Good point. Why risk it? I initially thought about it because I thought it would be 350+ to expedite my passport through one of those sites. However, if i just show up within 2 weeks of my travel date with proof, I only have to pay the nominal expedite fee of 60.
I wish more states offered EDLs.
Protip - If you find yourself lacking proper ID at a large border crossing, you can keep turning around after getting rejected and eventually one of the guards will let you through. Be prepared for a stiff "Canada is not the 51st state" lecture on the way back.
As to the OP question, you should be OK on an expired passport or the cheaper alternative could be to get a birth certificate - these were not allowed for a while in the mid-2000s but then the requirements were relaxed again.

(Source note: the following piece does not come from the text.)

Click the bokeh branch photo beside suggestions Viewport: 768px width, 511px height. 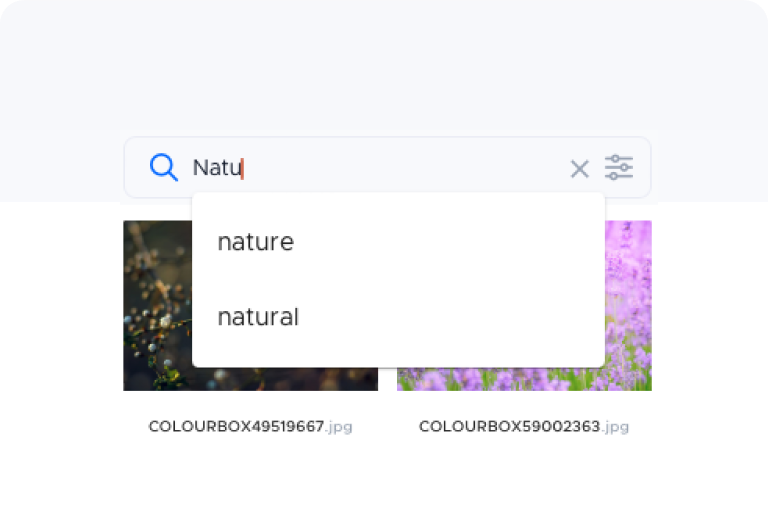pyautogui.click(x=158, y=305)
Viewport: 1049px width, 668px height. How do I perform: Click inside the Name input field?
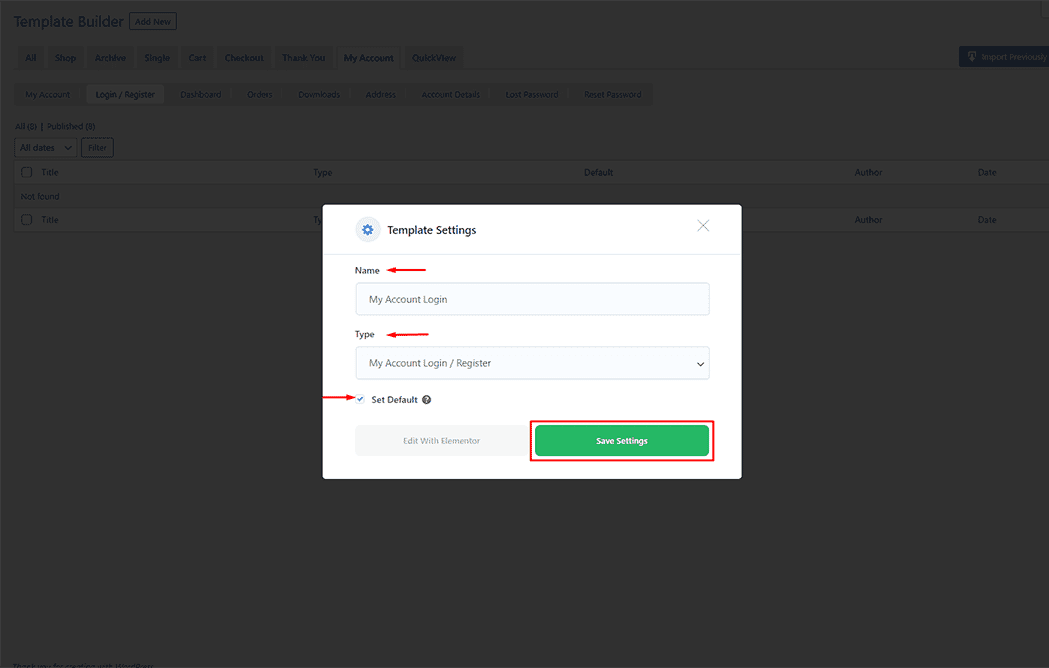pyautogui.click(x=532, y=298)
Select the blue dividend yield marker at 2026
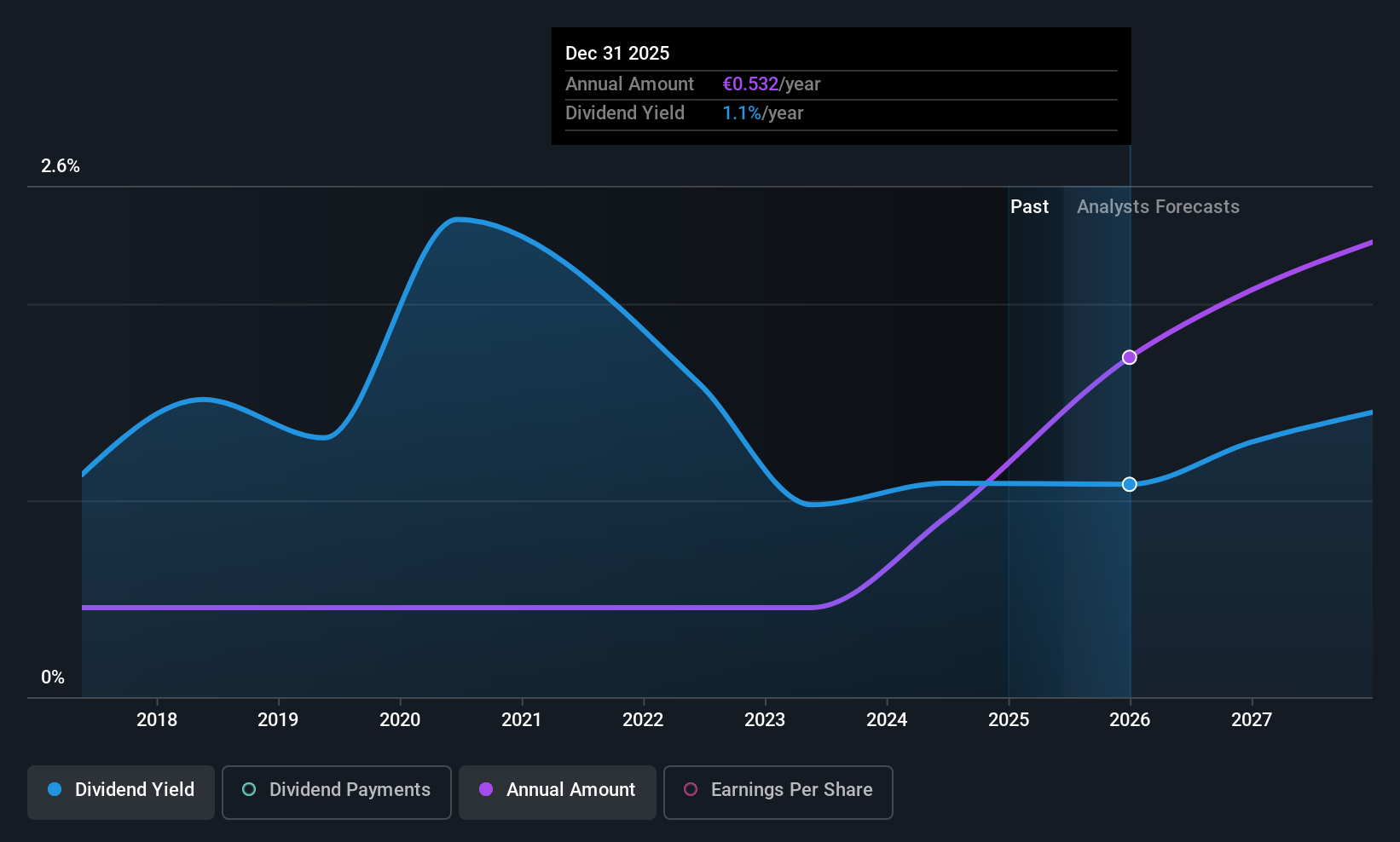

http://travel.state.gov/travel/cis_p.../cis_1082.htmlIf a U.S. citizen traveling to Canada does not have a passport, passport card, or approved alternate document such as a NEXUS card, they must show a government-issued photo ID (e.g. Driver’s License) and proof of U.S. citizenship such as a U.S. birth certificate, naturalization certificate, or expired U.S. passport. Children under 16 need only present proof of U.S. citizenship. (Please see below for important information concerning re-entry into the United States.)
When returning to the United States from Canada, it is very important to note that all U.S. citizens are required to present a valid U.S. passport to enter or re-enter the United States via air. For entry into the United States via land and sea borders, U.S. citizens must present either a U.S. passport, passport card, NEXUS card, Enhanced Drivers License, or other Western Hemisphere Travel Initiative (WHTI)-compliant document.
I stand by my statement that you will have smoother sailing most of the time with your papers in order, but I would not cancel a driving vacation to Canada over paperwork discovered to be improper at the last minute.
The US State Department says that it requires a passport or similar for re-entry. While I don't believe they enforce the rules, the CBP probably goes by what the state department says it requires.
Your advice probably wouldn't work if the OP looked Mexican while trying to do what you suggest. I assume your personal experience doesn't include that.
Our next-door neighbor's daughter was flying to England with her boyfriend a few years ago.
She didn't know that her Dutch passport had expired.
They told her that it had expired. We asked how Pat, her boyfriend, took it.
"When he saw my red, tear-streaked face, he was pretty sympathetic."